Moreover, the recent developments in emergency management and communication are discussed throughout this chapter, using interview results with experts in this area: the Executive and Operational Directors (who are also the founders) of the school safety organization, I Love U Guys; the Executive Director of emergency management at Jefferson County School District, which includes Columbine High School; a representative from a smartphone application, LiveSafe, designed to improve communication procedures in crises. Ethnographic research was also conducted by the author attending a “School Safety Symposium” entitled The Briefings on two occasions. Discussed here are presentations from two law enforcement officials involved in high-profile active shootings: Sergeant Michael Touchton and Sergeant A. J. DeAndrea, both from Arvada Police Department. Findings from these conferences provide an insight into the role law enforcement plays in responding to high-risk school violence incidents.

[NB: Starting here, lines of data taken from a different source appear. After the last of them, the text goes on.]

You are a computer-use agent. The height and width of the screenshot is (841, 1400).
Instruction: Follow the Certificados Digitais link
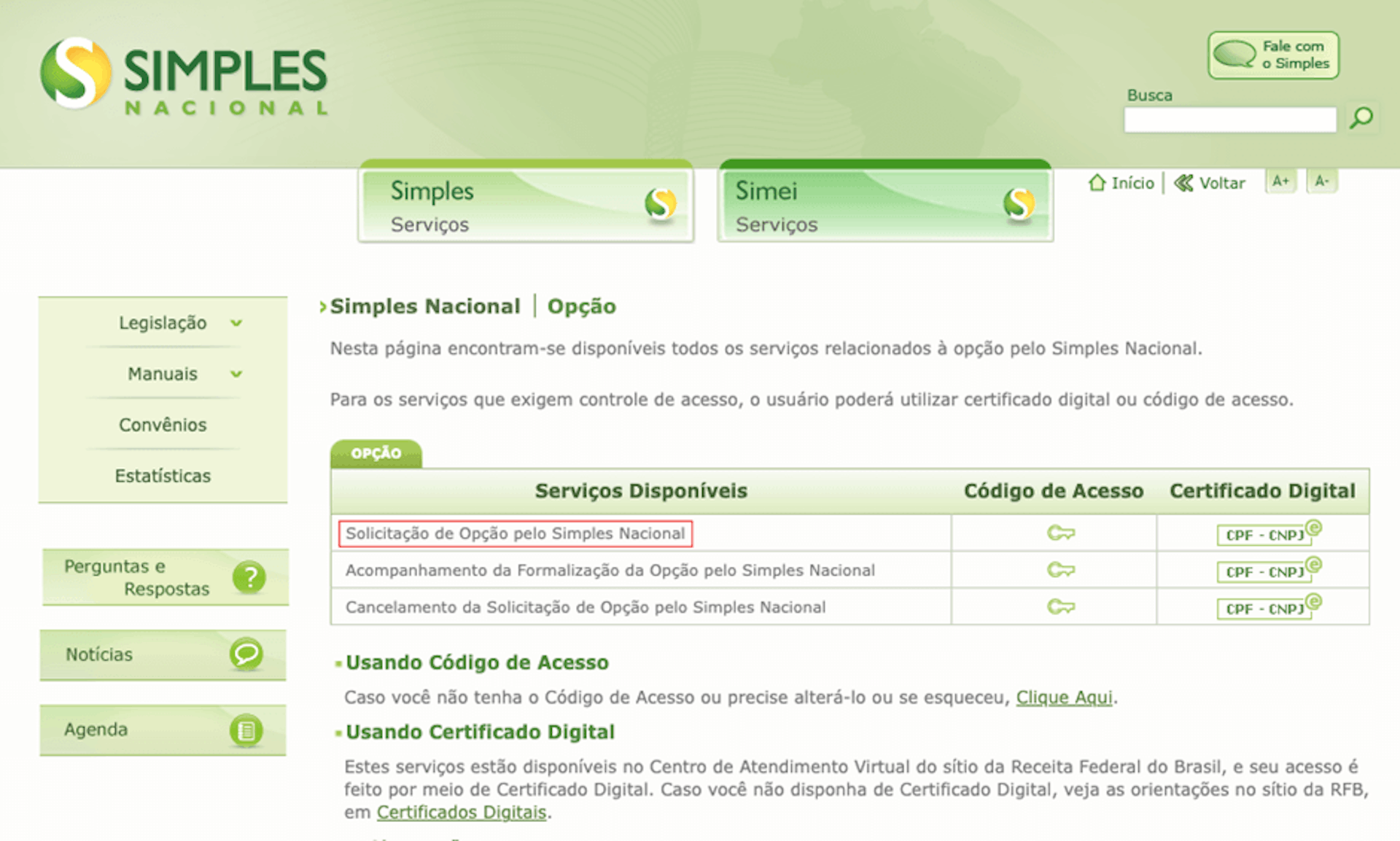pyautogui.click(x=461, y=811)

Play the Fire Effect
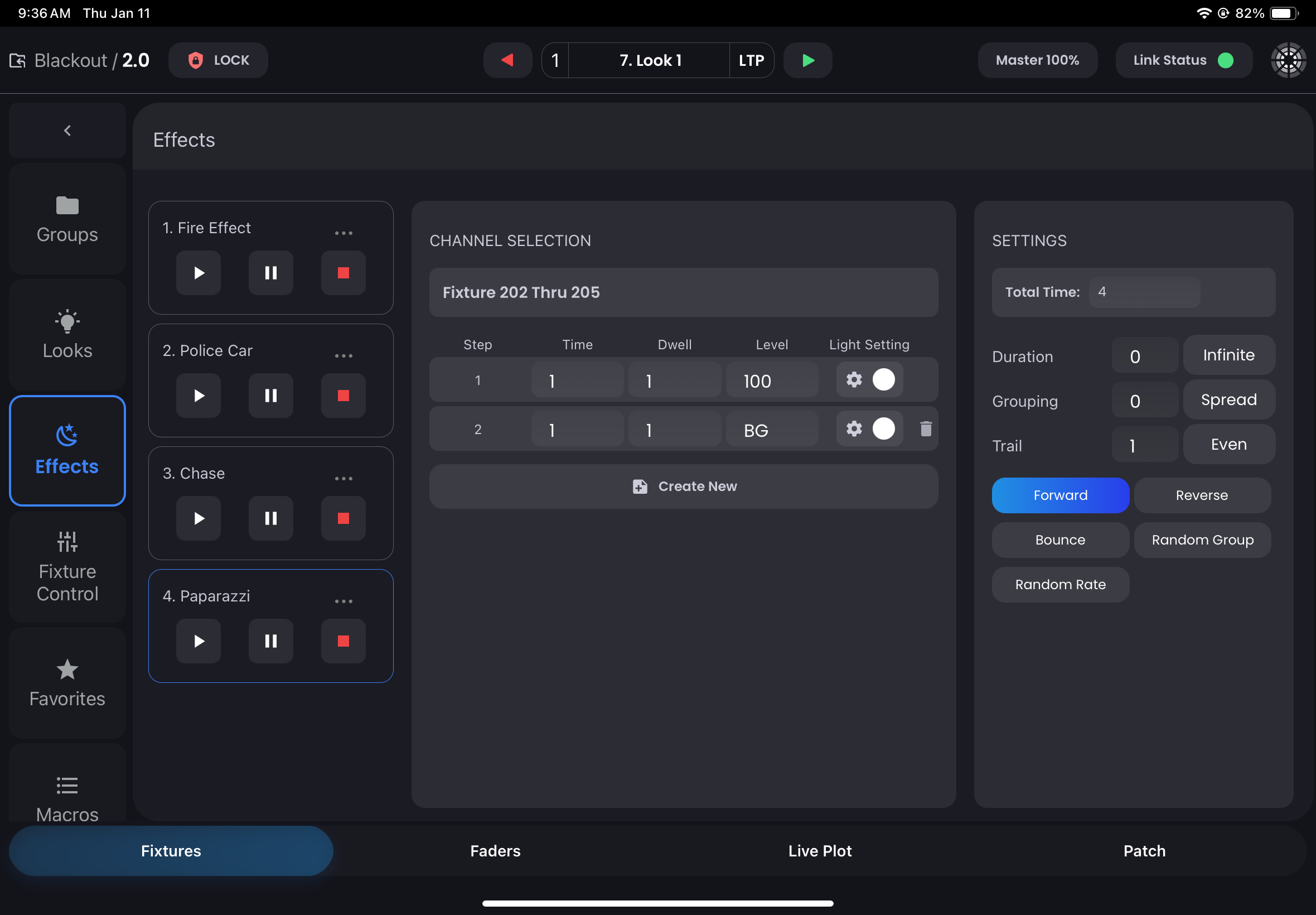pyautogui.click(x=198, y=273)
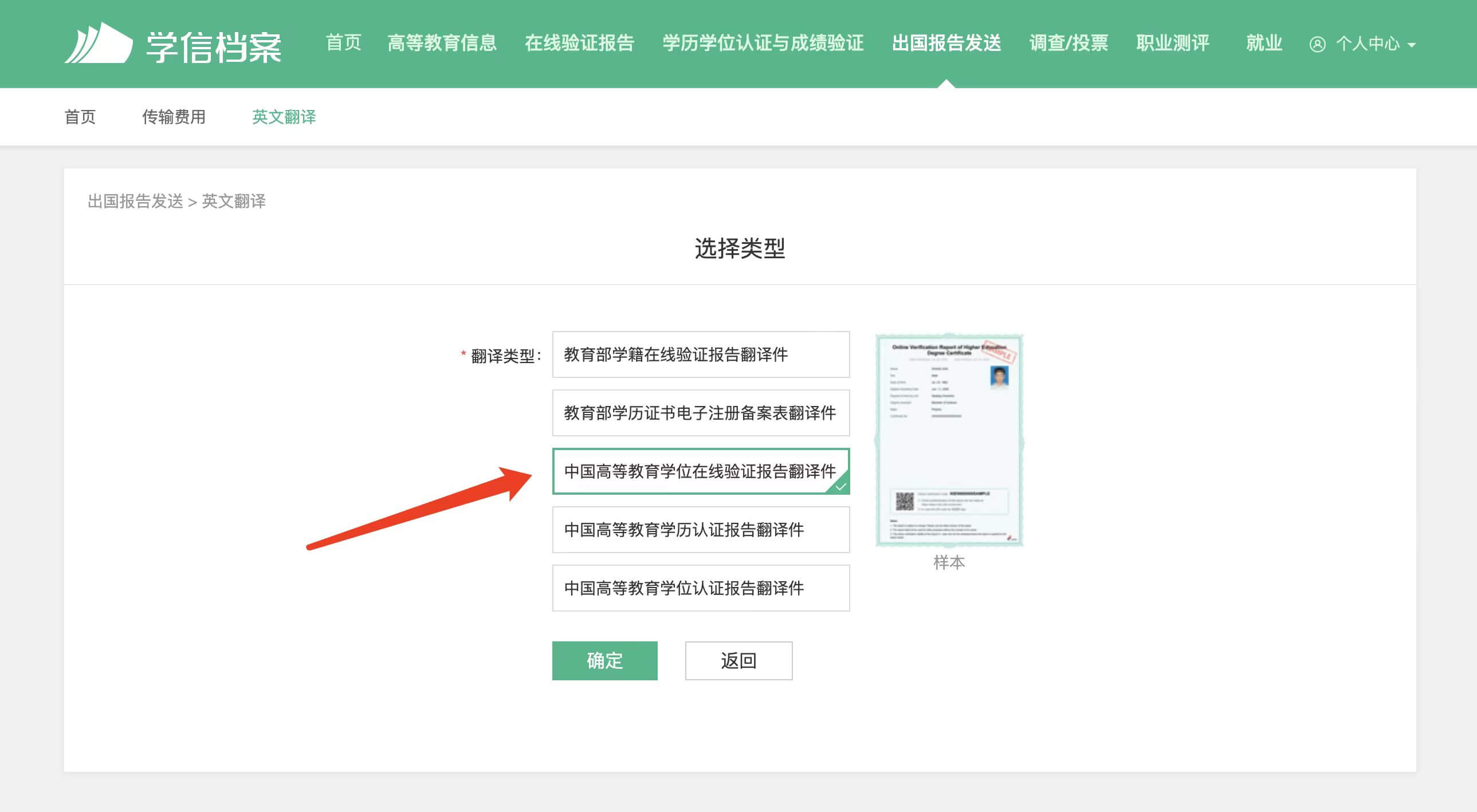This screenshot has height=812, width=1477.
Task: Switch to the 首页 sub-navigation tab
Action: 80,116
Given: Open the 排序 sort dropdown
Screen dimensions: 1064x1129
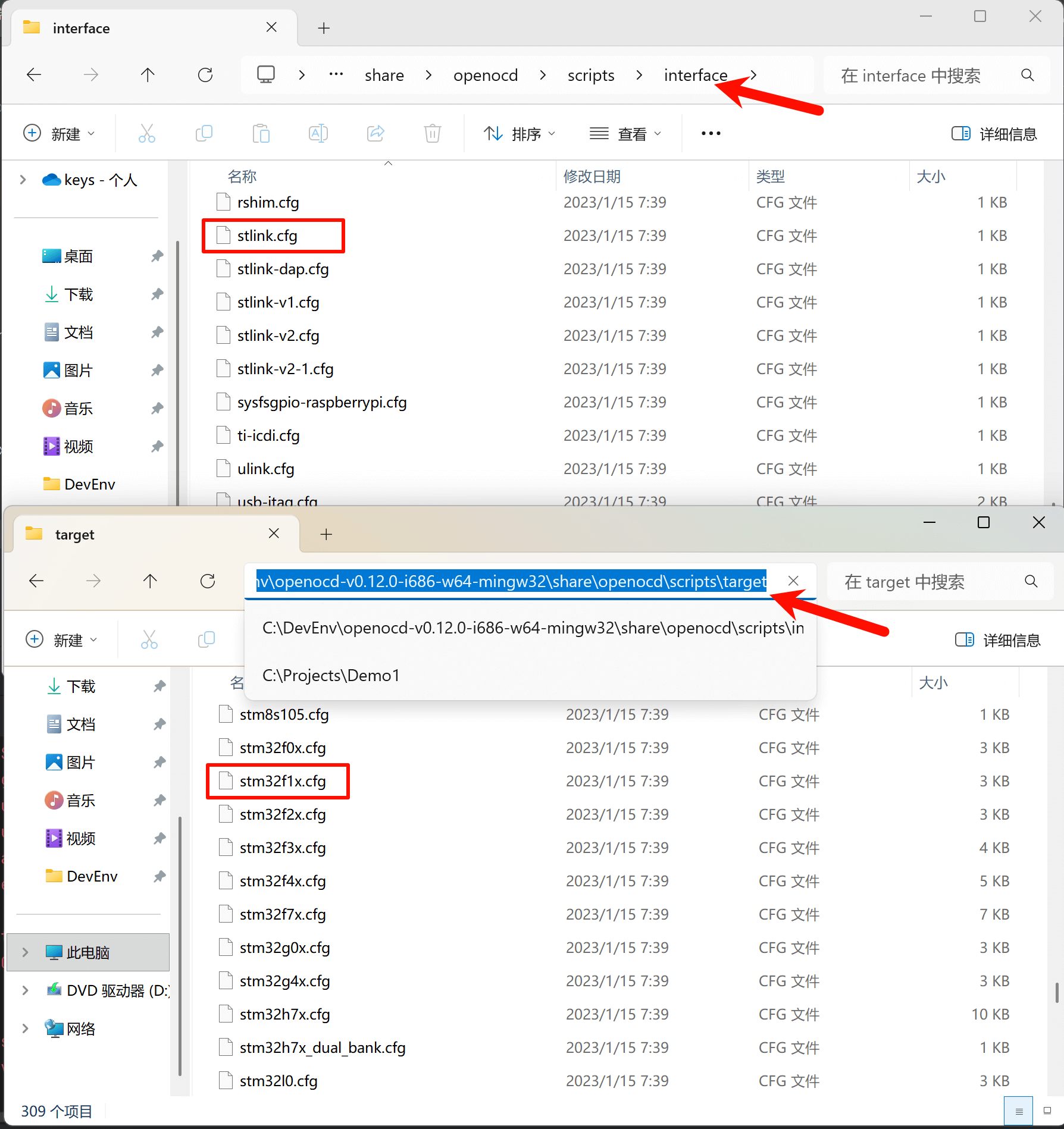Looking at the screenshot, I should coord(520,133).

All of these results are discussed in relation to the landscape of emergency management planning and response.

Firstly, this chapter will detail what effective emergency management planning should involve. It will then highlight the weaknesses in the emergency management plan at Columbine High School prior the shooting and document the recommendations made in official reports critiquing the response to the incident. Discussion thereafter centers on the post-incident legislative and practical revisions made to emergency management plans and training. Also documented are the changes made to law enforcement tactics and provisions in schools following the Columbine incident. The recent developments in emergency management planning offered by the non-profit foundation, I Love U Guys, are then discussed. The chapter moves on to discuss the flaws in emergency communications evident in the Virginia Tech University incident and how these were subsequently dealt with in terms of policy and legislative changes. Developments in emergency communication are discussed using the results of an interview with a representative from LiveSafe, a mobile phone safety application founded by a survivor of the shooting at Virginia Tech University. The company developed a smartphone application which is now used in a number of high schools and higher and further education institutions, allowing users to report, as well as track the location and severity of emergency incidents. The chapter will finish with an overview of everything that has been discussed, as well as possible future developments in this area.